Dziś przychodzę do Was z książką wymagającą szczególnej uwagi… „Łączniczka” autorstwa Magdy Knedler. Są historie, które oplatają serce cierniami, ranią, burzą spokojne osadzenie w tu i teraz, przywołując przeszłość, przypominają poświęcenie innych… Są ludzie, którzy czują bardziej, angażują się mocniej i dostrzegają więcej.

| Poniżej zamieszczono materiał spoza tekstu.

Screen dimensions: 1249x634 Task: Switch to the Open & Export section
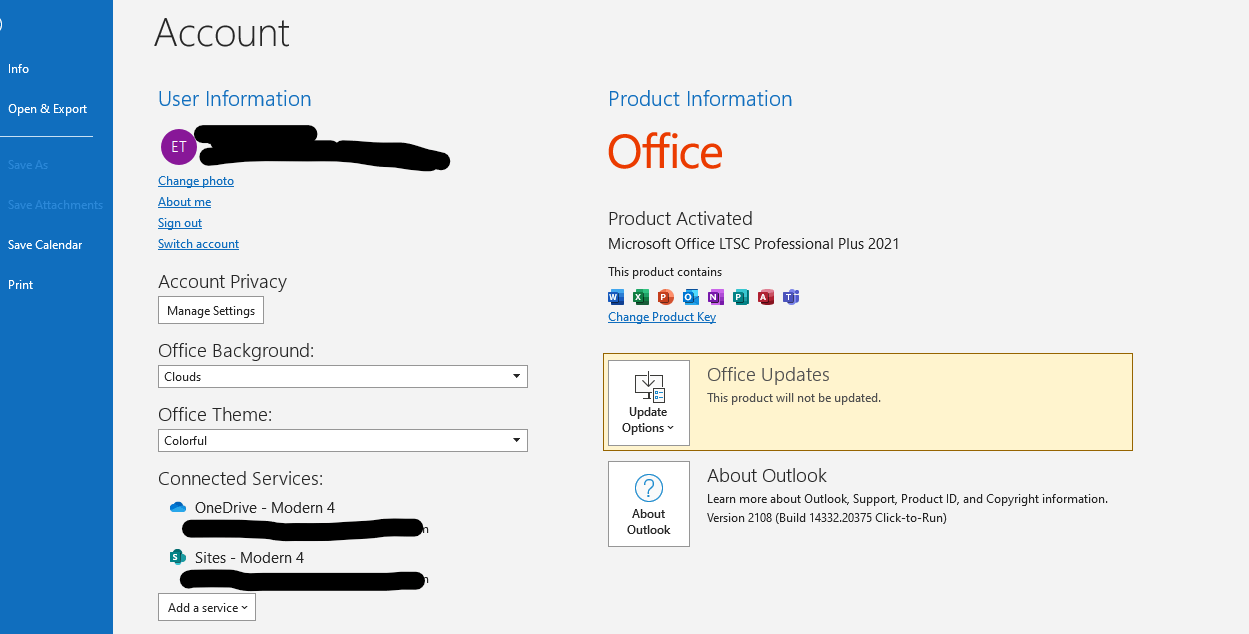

Bohaterką wspomnianej powieści jest Anna Smoleńska, członkini Szarych Szeregów działająca w organizacji Wawer, zaangażowana w „mały sabotaż”, łączniczka w Biurze Informacji i Propagandy KG AK. Kobieta niezwykle skryta, nieśmiała, ukrywająca się w tłumie, skoncentrowana na zadaniu – walce o wolność… codziennej, przekraczającej siły walce. Anna pragnęła robić więcej, działać intensywniej, pomagać najwytrwalej… walczyć z ogarniającą Polaków rezygnacją. Dać innym i sobie nadzieję na lepsze jutro. Smoleńska „nie wie, czy sama w to wierzy, czy coś jeszcze kiedykolwiek może się poukładać. Czy sklejone życie nie będzie przypominać sklejonej filiżanki – na pozór identycznej jak wcześniej, ale tak naprawdę wcale nie. Chce dać im nadzieję. Powiedzieć, że pewnego dnia znowu wyjdą na spacer, a niebo nie będzie buczało jak wściekły owad, nic nikomu nie spadnie na głowę, nikt nagle nie przewróci się na chodnik i nie zaleje krwią. Że kiedyś wyrzucą z pamięci obrazy brudu, kurzu i śmierci.”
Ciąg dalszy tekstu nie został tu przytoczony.